About this task
Output the entries below exactly, from the first line to the line holding "Given: Launch CloudShell from the top bar", both included.

Pixel coordinate grounding data
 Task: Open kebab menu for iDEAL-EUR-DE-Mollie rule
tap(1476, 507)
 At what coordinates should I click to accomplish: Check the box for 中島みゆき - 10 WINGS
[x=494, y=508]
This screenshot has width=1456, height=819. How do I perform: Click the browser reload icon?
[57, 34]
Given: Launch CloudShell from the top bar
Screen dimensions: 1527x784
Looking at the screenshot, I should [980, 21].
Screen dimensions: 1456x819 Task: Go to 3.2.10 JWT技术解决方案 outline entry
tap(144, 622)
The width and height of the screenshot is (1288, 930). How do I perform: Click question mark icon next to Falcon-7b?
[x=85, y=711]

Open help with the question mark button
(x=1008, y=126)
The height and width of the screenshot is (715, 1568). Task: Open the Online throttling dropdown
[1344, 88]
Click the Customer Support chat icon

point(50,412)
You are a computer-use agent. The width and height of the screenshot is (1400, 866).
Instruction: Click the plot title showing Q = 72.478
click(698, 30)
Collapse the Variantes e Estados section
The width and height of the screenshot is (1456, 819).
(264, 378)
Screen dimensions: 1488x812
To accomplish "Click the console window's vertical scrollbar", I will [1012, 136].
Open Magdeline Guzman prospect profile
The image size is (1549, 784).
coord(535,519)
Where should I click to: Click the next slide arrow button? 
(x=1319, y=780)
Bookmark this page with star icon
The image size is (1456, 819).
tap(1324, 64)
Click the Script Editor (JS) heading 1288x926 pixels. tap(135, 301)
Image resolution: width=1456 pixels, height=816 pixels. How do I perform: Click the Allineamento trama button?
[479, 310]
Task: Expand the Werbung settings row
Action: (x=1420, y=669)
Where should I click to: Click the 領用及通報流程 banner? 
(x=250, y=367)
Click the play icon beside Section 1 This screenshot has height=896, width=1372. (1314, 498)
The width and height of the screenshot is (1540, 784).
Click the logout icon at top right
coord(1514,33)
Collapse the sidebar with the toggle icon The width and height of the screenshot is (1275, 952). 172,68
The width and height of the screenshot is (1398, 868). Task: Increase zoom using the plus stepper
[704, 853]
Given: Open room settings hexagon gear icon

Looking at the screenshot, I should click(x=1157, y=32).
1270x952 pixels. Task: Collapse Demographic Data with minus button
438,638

Output for this task
 Task: Open kebab menu for iDEAL-EUR-DE-Mollie rule
tap(1476, 507)
 At what coordinates should I click to accomplish: Check the box for 中島みゆき - 10 WINGS
[x=494, y=508]
This screenshot has width=1456, height=819. How do I perform: Click the browser reload icon?
[57, 34]
Given: Launch CloudShell from the top bar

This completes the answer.